ABOUT THIS EXERCISE →
Each record must be repeated exactly as it stands.

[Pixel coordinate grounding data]
━━━━
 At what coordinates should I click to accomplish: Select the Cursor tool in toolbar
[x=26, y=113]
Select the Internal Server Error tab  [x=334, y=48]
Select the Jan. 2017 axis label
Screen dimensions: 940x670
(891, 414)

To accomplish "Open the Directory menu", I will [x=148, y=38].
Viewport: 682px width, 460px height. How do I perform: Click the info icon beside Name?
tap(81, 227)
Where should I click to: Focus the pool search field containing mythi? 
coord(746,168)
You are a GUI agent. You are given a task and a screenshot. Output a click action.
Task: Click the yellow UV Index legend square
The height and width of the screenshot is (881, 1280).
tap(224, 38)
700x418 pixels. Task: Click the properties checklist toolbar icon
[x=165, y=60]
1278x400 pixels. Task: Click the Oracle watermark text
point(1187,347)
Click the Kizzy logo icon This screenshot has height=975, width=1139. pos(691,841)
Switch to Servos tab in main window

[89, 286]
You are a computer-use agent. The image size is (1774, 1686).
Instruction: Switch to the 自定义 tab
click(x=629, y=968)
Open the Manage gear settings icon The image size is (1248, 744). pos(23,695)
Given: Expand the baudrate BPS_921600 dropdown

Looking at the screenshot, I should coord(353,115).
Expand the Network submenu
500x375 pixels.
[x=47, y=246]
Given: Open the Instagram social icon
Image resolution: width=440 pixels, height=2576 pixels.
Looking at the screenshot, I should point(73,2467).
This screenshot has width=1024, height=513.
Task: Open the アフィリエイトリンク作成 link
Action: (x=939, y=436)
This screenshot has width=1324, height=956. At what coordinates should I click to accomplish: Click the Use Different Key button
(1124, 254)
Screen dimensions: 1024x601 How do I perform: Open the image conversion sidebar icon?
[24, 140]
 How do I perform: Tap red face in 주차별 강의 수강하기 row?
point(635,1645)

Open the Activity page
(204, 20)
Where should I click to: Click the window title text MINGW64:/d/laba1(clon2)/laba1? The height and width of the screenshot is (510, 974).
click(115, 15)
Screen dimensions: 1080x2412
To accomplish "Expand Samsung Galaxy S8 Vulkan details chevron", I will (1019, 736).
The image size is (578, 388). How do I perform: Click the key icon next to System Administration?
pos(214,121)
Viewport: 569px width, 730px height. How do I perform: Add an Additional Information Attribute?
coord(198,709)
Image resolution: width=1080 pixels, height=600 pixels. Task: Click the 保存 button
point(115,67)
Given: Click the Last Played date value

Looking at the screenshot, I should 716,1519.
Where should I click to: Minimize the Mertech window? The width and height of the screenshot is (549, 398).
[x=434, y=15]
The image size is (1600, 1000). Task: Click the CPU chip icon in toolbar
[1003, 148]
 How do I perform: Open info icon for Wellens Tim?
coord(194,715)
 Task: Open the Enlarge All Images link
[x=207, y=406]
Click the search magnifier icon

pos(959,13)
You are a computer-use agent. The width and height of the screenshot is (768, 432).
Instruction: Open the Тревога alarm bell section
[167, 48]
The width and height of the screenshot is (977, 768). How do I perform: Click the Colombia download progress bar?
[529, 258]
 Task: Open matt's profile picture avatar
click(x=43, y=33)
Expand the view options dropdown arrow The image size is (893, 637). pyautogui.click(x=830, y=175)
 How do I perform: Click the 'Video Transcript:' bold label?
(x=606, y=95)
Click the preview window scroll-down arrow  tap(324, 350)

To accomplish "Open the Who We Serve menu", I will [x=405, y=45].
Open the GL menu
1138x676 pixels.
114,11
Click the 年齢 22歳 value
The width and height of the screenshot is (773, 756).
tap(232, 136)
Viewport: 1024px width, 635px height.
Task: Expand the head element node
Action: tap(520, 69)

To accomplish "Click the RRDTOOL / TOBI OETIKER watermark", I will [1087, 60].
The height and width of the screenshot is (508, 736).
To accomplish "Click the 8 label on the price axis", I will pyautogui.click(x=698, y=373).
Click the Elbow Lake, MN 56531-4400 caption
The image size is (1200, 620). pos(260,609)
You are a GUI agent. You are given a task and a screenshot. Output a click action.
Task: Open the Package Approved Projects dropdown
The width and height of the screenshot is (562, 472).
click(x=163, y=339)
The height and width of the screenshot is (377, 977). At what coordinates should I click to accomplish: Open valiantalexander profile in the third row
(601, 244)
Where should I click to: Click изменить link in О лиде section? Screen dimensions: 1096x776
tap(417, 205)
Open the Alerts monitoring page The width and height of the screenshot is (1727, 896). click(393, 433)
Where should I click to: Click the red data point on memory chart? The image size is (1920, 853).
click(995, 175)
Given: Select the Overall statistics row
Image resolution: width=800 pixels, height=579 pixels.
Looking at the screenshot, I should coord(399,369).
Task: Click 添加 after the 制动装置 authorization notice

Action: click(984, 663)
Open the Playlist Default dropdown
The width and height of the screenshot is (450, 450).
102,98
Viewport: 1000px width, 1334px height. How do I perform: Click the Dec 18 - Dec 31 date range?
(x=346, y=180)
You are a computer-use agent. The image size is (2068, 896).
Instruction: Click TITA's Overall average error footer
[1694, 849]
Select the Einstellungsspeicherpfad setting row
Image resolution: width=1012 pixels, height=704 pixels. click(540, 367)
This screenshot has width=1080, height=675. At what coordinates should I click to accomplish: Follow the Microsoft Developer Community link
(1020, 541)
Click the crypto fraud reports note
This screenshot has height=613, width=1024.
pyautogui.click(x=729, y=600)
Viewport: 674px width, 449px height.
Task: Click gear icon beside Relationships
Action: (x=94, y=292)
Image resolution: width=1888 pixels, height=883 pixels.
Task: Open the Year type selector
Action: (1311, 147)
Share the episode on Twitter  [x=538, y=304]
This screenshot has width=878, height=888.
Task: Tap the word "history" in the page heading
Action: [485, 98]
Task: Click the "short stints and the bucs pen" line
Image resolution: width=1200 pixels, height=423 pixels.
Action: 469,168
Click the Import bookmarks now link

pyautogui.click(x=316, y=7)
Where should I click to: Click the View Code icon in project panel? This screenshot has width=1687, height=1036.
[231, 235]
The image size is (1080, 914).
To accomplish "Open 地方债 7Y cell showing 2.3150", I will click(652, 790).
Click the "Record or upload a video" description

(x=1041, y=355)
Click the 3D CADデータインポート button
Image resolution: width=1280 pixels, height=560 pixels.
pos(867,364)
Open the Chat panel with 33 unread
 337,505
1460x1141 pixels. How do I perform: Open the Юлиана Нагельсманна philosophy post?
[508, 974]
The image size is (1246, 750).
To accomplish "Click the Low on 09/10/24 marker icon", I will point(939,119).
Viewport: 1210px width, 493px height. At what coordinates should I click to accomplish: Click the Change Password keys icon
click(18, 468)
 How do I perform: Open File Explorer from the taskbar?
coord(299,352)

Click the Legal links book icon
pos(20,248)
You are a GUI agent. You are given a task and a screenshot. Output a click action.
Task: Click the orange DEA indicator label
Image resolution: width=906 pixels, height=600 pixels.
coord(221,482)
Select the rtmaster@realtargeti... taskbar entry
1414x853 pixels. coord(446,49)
━━━━
THE ANSWER →
 At what coordinates should I click to accomplish: Select the Cursor tool in toolbar
[x=26, y=113]
Select the Internal Server Error tab  [x=334, y=48]
Select the Jan. 2017 axis label
Screen dimensions: 940x670
(891, 414)

To accomplish "Open the Directory menu", I will [x=148, y=38].
Viewport: 682px width, 460px height. How do I perform: Click the info icon beside Name?
tap(81, 227)
Where should I click to: Focus the pool search field containing mythi? 
coord(746,168)
You are a GUI agent. You are given a task and a screenshot. Output a click action.
Task: Click the yellow UV Index legend square
The height and width of the screenshot is (881, 1280).
tap(224, 38)
700x418 pixels. Task: Click the properties checklist toolbar icon
[x=165, y=60]
1278x400 pixels. Task: Click the Oracle watermark text
point(1187,347)
Click the Kizzy logo icon This screenshot has height=975, width=1139. pos(691,841)
Switch to Servos tab in main window

[89, 286]
You are a computer-use agent. The image size is (1774, 1686).
Instruction: Switch to the 自定义 tab
click(x=629, y=968)
Open the Manage gear settings icon The image size is (1248, 744). pos(23,695)
Given: Expand the baudrate BPS_921600 dropdown

Looking at the screenshot, I should coord(353,115).
Expand the Network submenu
500x375 pixels.
[x=47, y=246]
Given: Open the Instagram social icon
Image resolution: width=440 pixels, height=2576 pixels.
Looking at the screenshot, I should point(73,2467).
This screenshot has width=1024, height=513.
Task: Open the アフィリエイトリンク作成 link
Action: (x=939, y=436)
This screenshot has width=1324, height=956. At what coordinates should I click to accomplish: Click the Use Different Key button
(1124, 254)
Screen dimensions: 1024x601 How do I perform: Open the image conversion sidebar icon?
[24, 140]
 How do I perform: Tap red face in 주차별 강의 수강하기 row?
point(635,1645)

Open the Activity page
(204, 20)
Where should I click to: Click the window title text MINGW64:/d/laba1(clon2)/laba1? The height and width of the screenshot is (510, 974).
click(115, 15)
Screen dimensions: 1080x2412
To accomplish "Expand Samsung Galaxy S8 Vulkan details chevron", I will (1019, 736).
The image size is (578, 388). How do I perform: Click the key icon next to System Administration?
pos(214,121)
Viewport: 569px width, 730px height. How do I perform: Add an Additional Information Attribute?
coord(198,709)
Image resolution: width=1080 pixels, height=600 pixels. Task: Click the 保存 button
point(115,67)
Given: Click the Last Played date value

Looking at the screenshot, I should 716,1519.
Where should I click to: Minimize the Mertech window? The width and height of the screenshot is (549, 398).
[x=434, y=15]
The image size is (1600, 1000). Task: Click the CPU chip icon in toolbar
[1003, 148]
 How do I perform: Open info icon for Wellens Tim?
coord(194,715)
 Task: Open the Enlarge All Images link
[x=207, y=406]
Click the search magnifier icon

pos(959,13)
You are a computer-use agent. The width and height of the screenshot is (768, 432).
Instruction: Open the Тревога alarm bell section
[167, 48]
The width and height of the screenshot is (977, 768). How do I perform: Click the Colombia download progress bar?
[529, 258]
 Task: Open matt's profile picture avatar
click(x=43, y=33)
Expand the view options dropdown arrow The image size is (893, 637). pyautogui.click(x=830, y=175)
 How do I perform: Click the 'Video Transcript:' bold label?
(x=606, y=95)
Click the preview window scroll-down arrow  tap(324, 350)

To accomplish "Open the Who We Serve menu", I will [x=405, y=45].
Open the GL menu
1138x676 pixels.
114,11
Click the 年齢 22歳 value
The width and height of the screenshot is (773, 756).
tap(232, 136)
Viewport: 1024px width, 635px height.
Task: Expand the head element node
Action: tap(520, 69)

To accomplish "Click the RRDTOOL / TOBI OETIKER watermark", I will [1087, 60].
The height and width of the screenshot is (508, 736).
To accomplish "Click the 8 label on the price axis", I will pyautogui.click(x=698, y=373).
Click the Elbow Lake, MN 56531-4400 caption
The image size is (1200, 620). pos(260,609)
You are a GUI agent. You are given a task and a screenshot. Output a click action.
Task: Open the Package Approved Projects dropdown
The width and height of the screenshot is (562, 472).
click(x=163, y=339)
The height and width of the screenshot is (377, 977). At what coordinates should I click to accomplish: Open valiantalexander profile in the third row
(601, 244)
Where should I click to: Click изменить link in О лиде section? Screen dimensions: 1096x776
tap(417, 205)
Open the Alerts monitoring page The width and height of the screenshot is (1727, 896). click(393, 433)
Where should I click to: Click the red data point on memory chart? The image size is (1920, 853).
click(995, 175)
Given: Select the Overall statistics row
Image resolution: width=800 pixels, height=579 pixels.
Looking at the screenshot, I should coord(399,369).
Task: Click 添加 after the 制动装置 authorization notice

Action: click(984, 663)
Open the Playlist Default dropdown
The width and height of the screenshot is (450, 450).
102,98
Viewport: 1000px width, 1334px height. How do I perform: Click the Dec 18 - Dec 31 date range?
(x=346, y=180)
You are a computer-use agent. The image size is (2068, 896).
Instruction: Click TITA's Overall average error footer
[1694, 849]
Select the Einstellungsspeicherpfad setting row
Image resolution: width=1012 pixels, height=704 pixels. click(540, 367)
This screenshot has width=1080, height=675. At what coordinates should I click to accomplish: Follow the Microsoft Developer Community link
(1020, 541)
Click the crypto fraud reports note
This screenshot has height=613, width=1024.
pyautogui.click(x=729, y=600)
Viewport: 674px width, 449px height.
Task: Click gear icon beside Relationships
Action: (x=94, y=292)
Image resolution: width=1888 pixels, height=883 pixels.
Task: Open the Year type selector
Action: (1311, 147)
Share the episode on Twitter  [x=538, y=304]
This screenshot has width=878, height=888.
Task: Tap the word "history" in the page heading
Action: [485, 98]
Task: Click the "short stints and the bucs pen" line
Image resolution: width=1200 pixels, height=423 pixels.
Action: 469,168
Click the Import bookmarks now link

pyautogui.click(x=316, y=7)
Where should I click to: Click the View Code icon in project panel? This screenshot has width=1687, height=1036.
[231, 235]
The image size is (1080, 914).
To accomplish "Open 地方债 7Y cell showing 2.3150", I will click(652, 790).
Click the "Record or upload a video" description

(x=1041, y=355)
Click the 3D CADデータインポート button
Image resolution: width=1280 pixels, height=560 pixels.
pos(867,364)
Open the Chat panel with 33 unread
 337,505
1460x1141 pixels. How do I perform: Open the Юлиана Нагельсманна philosophy post?
[508, 974]
The image size is (1246, 750).
To accomplish "Click the Low on 09/10/24 marker icon", I will point(939,119).
Viewport: 1210px width, 493px height. At what coordinates should I click to accomplish: Click the Change Password keys icon
click(18, 468)
 How do I perform: Open File Explorer from the taskbar?
coord(299,352)

Click the Legal links book icon
pos(20,248)
You are a GUI agent. You are given a task and a screenshot. Output a click action.
Task: Click the orange DEA indicator label
Image resolution: width=906 pixels, height=600 pixels.
coord(221,482)
Select the rtmaster@realtargeti... taskbar entry
1414x853 pixels. coord(446,49)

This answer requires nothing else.